I did what a lot of writers do. I tucked my manuscript away and started writing a new one. It was my first attempt at writing YA. The idea came from a dream. Yes, you’ve heard that one before, but honest to God, it did. The dream occurred about a week prior to NanoWrimo (lucky me). I thought, Why Not? I had nothing to lose and some time to spare.
I can’t remember if I completed the ms within the month, but it was certainly on its way to becoming my second completed manuscript.
After many critique sessions and hours and hours of edits, I had a shiny new manuscript.

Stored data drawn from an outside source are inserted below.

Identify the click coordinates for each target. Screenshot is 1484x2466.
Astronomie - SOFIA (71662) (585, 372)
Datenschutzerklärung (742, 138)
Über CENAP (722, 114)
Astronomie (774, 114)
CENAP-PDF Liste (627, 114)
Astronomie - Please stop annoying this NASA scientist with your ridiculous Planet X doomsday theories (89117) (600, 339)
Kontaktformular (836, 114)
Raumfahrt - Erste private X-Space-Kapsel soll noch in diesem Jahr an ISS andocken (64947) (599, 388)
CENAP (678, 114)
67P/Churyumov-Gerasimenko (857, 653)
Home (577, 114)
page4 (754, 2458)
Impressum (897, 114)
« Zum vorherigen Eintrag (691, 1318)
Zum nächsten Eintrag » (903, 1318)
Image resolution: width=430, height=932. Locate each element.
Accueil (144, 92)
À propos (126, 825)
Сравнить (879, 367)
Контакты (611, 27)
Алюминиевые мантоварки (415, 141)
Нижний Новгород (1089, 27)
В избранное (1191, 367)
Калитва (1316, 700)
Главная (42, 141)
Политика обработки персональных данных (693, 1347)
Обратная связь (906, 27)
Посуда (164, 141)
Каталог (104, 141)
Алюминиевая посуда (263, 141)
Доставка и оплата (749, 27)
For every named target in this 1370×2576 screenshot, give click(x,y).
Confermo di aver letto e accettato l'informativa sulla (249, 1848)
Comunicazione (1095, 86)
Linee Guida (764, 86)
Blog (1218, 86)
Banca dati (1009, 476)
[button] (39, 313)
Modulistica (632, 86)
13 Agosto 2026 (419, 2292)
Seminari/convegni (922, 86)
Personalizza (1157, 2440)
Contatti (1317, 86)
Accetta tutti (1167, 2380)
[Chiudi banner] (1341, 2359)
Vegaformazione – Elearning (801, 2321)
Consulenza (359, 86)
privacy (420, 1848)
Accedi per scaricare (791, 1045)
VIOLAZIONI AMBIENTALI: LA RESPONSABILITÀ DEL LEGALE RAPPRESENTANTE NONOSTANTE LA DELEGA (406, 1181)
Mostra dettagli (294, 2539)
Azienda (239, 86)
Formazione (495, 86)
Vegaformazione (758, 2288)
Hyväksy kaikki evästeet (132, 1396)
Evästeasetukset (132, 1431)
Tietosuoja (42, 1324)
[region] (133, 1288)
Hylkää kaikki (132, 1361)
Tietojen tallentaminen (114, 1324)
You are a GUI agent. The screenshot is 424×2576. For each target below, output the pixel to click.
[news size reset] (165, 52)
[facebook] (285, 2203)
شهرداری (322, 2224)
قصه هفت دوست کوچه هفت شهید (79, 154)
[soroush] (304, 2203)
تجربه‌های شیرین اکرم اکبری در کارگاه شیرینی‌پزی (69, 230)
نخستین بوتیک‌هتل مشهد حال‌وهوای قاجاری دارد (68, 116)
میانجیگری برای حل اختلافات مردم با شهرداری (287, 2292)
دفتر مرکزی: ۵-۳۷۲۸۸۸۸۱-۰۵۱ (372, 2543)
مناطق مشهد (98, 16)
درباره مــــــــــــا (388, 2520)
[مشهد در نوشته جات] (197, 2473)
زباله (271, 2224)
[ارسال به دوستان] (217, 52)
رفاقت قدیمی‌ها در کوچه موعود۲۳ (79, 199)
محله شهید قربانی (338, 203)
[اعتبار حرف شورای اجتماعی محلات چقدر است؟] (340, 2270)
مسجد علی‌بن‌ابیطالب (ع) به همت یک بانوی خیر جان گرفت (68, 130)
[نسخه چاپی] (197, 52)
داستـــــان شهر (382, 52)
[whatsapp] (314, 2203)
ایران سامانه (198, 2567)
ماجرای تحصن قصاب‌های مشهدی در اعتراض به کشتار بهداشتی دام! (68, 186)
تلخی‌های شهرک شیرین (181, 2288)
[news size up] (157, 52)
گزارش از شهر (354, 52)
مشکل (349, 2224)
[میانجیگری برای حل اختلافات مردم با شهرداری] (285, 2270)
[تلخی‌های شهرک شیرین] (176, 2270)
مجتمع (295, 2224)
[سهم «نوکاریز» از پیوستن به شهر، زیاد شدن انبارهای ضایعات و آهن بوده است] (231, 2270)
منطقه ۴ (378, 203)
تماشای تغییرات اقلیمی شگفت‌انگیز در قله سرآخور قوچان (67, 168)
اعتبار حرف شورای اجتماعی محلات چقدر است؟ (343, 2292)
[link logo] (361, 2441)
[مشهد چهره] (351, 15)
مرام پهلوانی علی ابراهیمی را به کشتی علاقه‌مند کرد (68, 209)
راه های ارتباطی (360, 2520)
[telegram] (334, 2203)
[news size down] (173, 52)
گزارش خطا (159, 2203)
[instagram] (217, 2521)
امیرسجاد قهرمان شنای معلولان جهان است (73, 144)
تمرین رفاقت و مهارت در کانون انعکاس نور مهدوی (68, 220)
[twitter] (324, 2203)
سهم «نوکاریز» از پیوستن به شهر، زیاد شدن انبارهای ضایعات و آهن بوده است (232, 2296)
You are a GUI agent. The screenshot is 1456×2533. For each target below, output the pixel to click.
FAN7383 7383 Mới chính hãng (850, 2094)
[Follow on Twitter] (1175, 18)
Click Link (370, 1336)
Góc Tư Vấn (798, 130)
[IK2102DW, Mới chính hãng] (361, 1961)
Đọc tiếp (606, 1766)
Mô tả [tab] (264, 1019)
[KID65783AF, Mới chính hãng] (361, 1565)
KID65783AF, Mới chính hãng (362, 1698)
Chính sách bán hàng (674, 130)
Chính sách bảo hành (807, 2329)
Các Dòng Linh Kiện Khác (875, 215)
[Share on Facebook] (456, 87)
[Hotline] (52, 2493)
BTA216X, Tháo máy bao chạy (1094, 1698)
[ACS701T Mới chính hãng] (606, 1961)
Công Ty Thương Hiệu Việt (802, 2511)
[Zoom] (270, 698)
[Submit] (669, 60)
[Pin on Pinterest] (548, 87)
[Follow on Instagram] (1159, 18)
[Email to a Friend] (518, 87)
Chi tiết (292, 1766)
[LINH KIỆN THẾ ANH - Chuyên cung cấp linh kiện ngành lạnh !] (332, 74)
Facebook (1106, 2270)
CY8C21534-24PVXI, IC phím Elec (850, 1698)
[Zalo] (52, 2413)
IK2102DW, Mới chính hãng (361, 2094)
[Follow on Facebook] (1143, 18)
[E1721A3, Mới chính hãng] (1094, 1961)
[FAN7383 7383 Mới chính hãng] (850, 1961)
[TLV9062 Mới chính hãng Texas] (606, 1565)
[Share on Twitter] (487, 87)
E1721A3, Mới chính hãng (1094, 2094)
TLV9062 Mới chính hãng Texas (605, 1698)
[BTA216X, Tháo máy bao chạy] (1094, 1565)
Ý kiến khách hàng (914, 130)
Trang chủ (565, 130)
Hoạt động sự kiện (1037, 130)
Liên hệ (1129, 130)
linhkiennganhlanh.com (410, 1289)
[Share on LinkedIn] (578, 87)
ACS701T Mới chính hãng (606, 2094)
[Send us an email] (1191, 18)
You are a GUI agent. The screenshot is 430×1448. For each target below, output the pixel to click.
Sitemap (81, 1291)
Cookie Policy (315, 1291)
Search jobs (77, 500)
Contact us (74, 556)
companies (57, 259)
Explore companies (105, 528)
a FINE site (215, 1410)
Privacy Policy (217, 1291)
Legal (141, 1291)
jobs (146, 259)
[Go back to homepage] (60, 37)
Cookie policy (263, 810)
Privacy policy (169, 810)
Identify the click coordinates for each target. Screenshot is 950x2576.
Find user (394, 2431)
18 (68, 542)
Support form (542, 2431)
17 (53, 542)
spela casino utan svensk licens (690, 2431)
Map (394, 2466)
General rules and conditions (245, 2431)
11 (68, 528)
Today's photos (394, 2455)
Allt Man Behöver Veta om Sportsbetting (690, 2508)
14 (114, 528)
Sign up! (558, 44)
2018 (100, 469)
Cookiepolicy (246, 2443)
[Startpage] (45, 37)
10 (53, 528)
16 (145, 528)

After some encouragement and great feedback, I was ready to bring this new manuscript to a writer’s conference.
I submitted my first pages to a well-known author and a few agents prior to the conference and counted the days until I’d be in their presence hearing their thoughts.
I became giddy when during the one-on-one with the author, she told me that mine was her favorite and she even put stars all along the top to remind her when I came up to her table to receive my feedback. She said she saw this book as a movie and she, like my instructor at the ICL said she didn’t think it would be long for me to snatch an agent.
I also met with an agent one-on-one that day, who also seemed equally excited. She gave me ideas and said to forward her the whole manuscript when I returned home. She explained that she didn’t care if the writing was still raw and the story was still developing, she would help me hash it out.
I was there. I was close to achieving my goal. I imagined my book cover. I dreamed of going on author signings and now it felt like those dreams may come true.
But then, nothing happened. Nothing. The agent and I spoke via e-mail a few times and then she left her agency. My writing partner decided that she wasn’t going to write anymore. Hope turned to despair and I convinced myself that it was only a pipe dream. A silly dream that was never going to come true.
I sulked, I cried, I gave up. But, then I came back. I started again. I was not going to quit dreaming. I was not going to quit writing.
My journey began again. I started sending out queries. Once again, I started receiving requests. But, those requests turned into rejections and the new-found hope was once again starting to diminish. Self-doubt returned.
What I learned through the querying process for both manuscripts is that both have something that catches the agent’s attention enough for them to request, but there must be something lacking that makes them decide not to offer representation.
I need Pitch Wars because maybe the mentors can help me see what is missing. I’m not afraid of hard work. I will do what needs to be done.
Everyone entering Pitch Wars needs it for a reason, what is your reason?